– Ну, не нам к ним под одеяло заглядывать, – вздохнула Наталья. – Есть какие новости? – в ответ Варя только покачала головой. Нет никаких новостей. Она и сама уже извелась, да так, что Филиппа, видя состояние своей фрейлины, отпускала ее навестить княгиню Долгорукую с каждым днем все раньше и раньше. – Я не могу больше так, – Наталья прикусила губу. – Это безвестие меня просто убивает.
Внезапно тишину, ставшую уже привычной, разорвал громкий шум, стук дверей и чьи-то крики.
– Что там происходит? – Варя поднялась с небольшого диванчика, на котором сидела. – Кто-то приехал? Наталья, ты ждешь гостей?
– Нет, конечно, какие могут быть гости в такое время? – княгиня встала и решительно направилась к дверям, и даже Петр у нее на руках сел так прямо, как сумел, обхватив ручкой мать за шею.
Варя обогнала ее, чтобы придержать дверь перед Натальей с ребенком на руках, но они не успели дойти до дверей каких-то несколько шагов, как она распахнулась и в комнату вошли двое мужчин. Наталья негромко вскрикнула и покачнулась, а высокий офицер бросился к ней и поддержал, не давая упасть, обхватив за талию и прижав к себе вместе с пискнувшим и готовящемся заорать ребенком. Она же только цеплялась за него одной рукой и, даже не пытаясь сдержать слезы, лепетала.
– Ваня, Ванечка, живой, – это было неожиданно и так странно, потому что Наталья Долгорукая вот уже два месяца плакать не могла. Не могла выдавить из себя ни слезинки и оттого злилась на себя.
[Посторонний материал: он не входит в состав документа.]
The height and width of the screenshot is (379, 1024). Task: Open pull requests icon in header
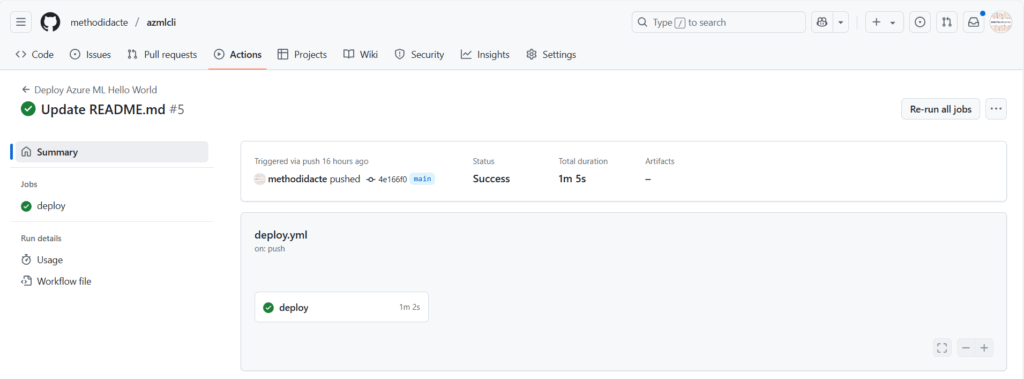point(946,22)
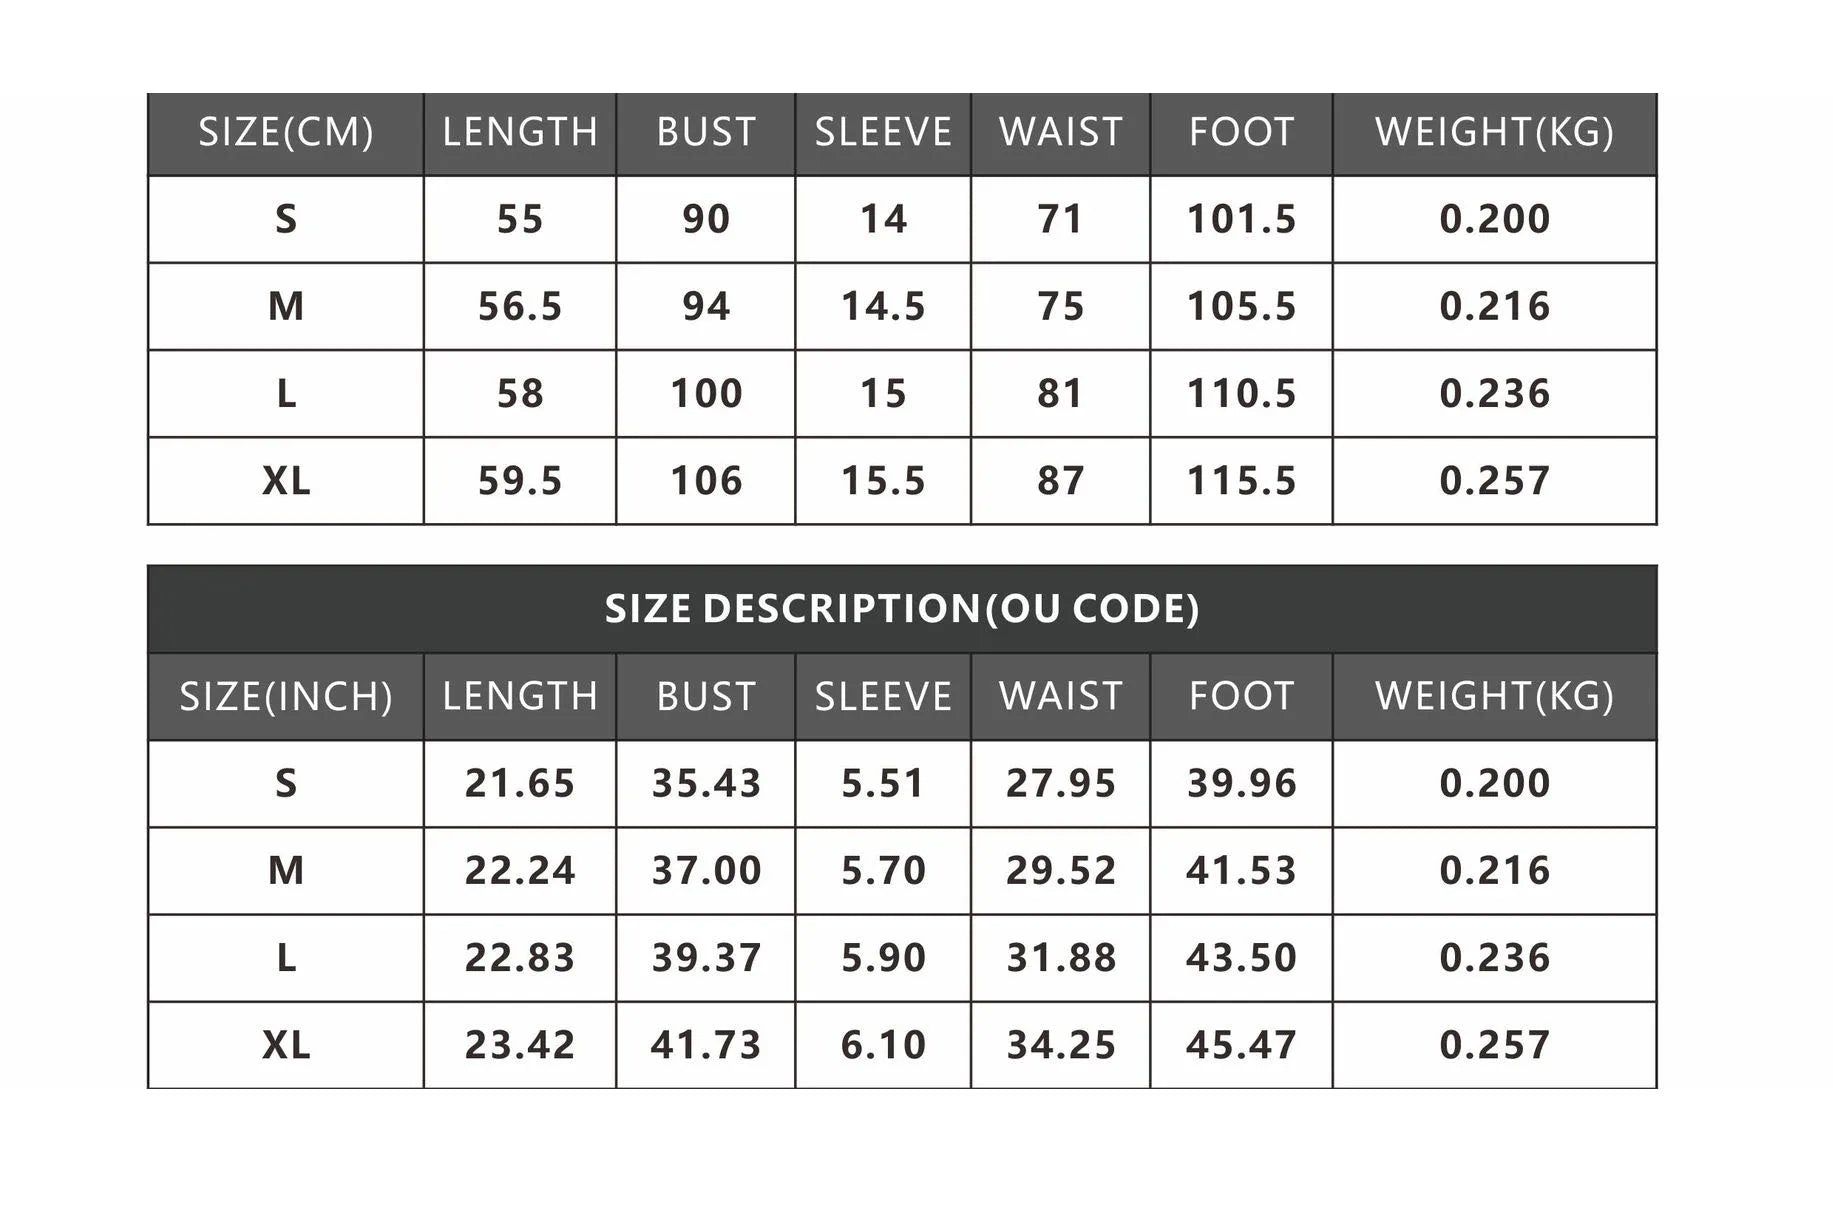Click the SIZE(CM) header cell

pos(286,133)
А тут стоило им войти в гостиную живыми, как слезы ручьями хлынули из глаз, хотя, казалось бы, радоваться надо. Иван же ничего не говорил, молча прижимая их к себе. Он даже не пытался успокоить рыдающую жену и хныкающего ребенка. Сколько раз он прокручивал эту сцену в своей голове, и каждый раз у него находились правильные слова, а вот когда встреча произошла не в голове, а на самом деле, и слов никаких подобрать не сумел, лишь сам с трудом слезу сдерживал, потому как знал, что только вера не давала его Наташеньке похоронить его окончательно.
В тоже время в дверях продолжала стоять Варя, прижимающая руки к груди и пожирающая глазами Петра, непривычно сурового. На висках у него она заметила несколько седых волосинок, а на переносице залегла глубокая складка, делавшая юное еще лицо старше и серьезнее. Шереметьев стоял, тяжело опираясь на тяжелую трость, а когда сделал шаг, то княжна заметила, что нога его не сгибается в колене, и идет он, наваливаясь на трость, подтаскивая ногу, как палку какую, словно не его нога, чужая, и он не умеет ею управлять.